3.4 Two population proportions

  • Comparing two proportions, like comparing two means, is common

  • A hypothesis test can help determine if a difference in the estimated proportions reflects a difference in the two population proportions

  • The null hypothesis states that there is no difference between two population proportions \(p_1\) and \(p_2\)

\[\begin{equation} H_0:~~p_1=p_2 \tag{3.12} \end{equation}\]

  • The alternative hypothesis can take one of three forms:

\[\begin{align} H_1:&~~p_1 \ne p_2 &\text{two-tailed test} \\ \\ H_1:&~~p_1 < p_2 &\text{left-tailed test} \\ \\ H_1:&~~p_1 > p_2 &\text{right-tailed test} \\ \tag{3.13} \end{align}\]

  • A distribution of the differences in samples proportions is found to be a normal distribution in a large samples (according to the central limit theorem CLT)

  • Therefore a test statistic follows a normal distribution withe zero mean and unit variance

\[\begin{align} Z&=\frac{\hat{p}_1-\hat{p}_2}{\sqrt{S_p^2 \bigg(\frac{1}{n_1}+\frac{1}{n_2} \bigg)}} \sim N(0,~1) \\ \\ S_p^2 &=\bar{p}(1-\bar{p}) \\ \tag{3.14} \end{align}\]

  • Here is what each term means:

\[\begin{align} \hat{p}_1&=\frac{x_1}{n_1}~\text{is the proportion of the first sample (chosen from population 1)} \\ \\ \hat{p}_2&=\frac{x_2}{n_2}~\text{is the proportion of the second sample (chosen from population 2)} \\ \\ x_1&~\text{is the the number of successes in the first sample} \\ \\ x_2&~\text{is the the number of successes in the second sample} \\ \\ n_1&~\text{is the size of the first sample} \\ \\ n_2&~\text{is the size of the second sample} \\ \\ S_p^2&~\text{is the pooled (common) variance from both samples} \\ \bar{p}&=\frac{x_1+x_2}{n_1+n_2}~\text{is the pooled (common) proportion from both samples} \end{align}\]

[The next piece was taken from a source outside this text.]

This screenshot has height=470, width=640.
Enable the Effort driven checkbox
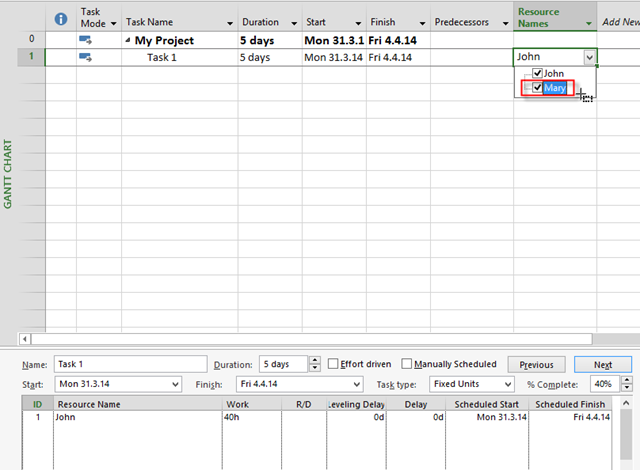pyautogui.click(x=334, y=364)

Example 3.7 A bank has recently acquired a new branch in location B. Bank wishes to test the hypothesis that default rate of new customres in the location B is different from default rate of current customers. They sample 200 current customers, and find that 20 have defaulted. In location B, another sample of 100 new customres shows that 6 have defaulted on their loans. Significance level is \(5\%\). Compute the p-value in Excel using function =2*(1-NORM.S.DIST(ABS(z);TRUE)).

Example 3.8 Use the same information from previous example 3.7 to test the hypothesis that default rate of new customres in the location B is lower than default rate of current customers. Compute the p-value in Excel using function =1-NORM.S.DIST(ABS(z);TRUE).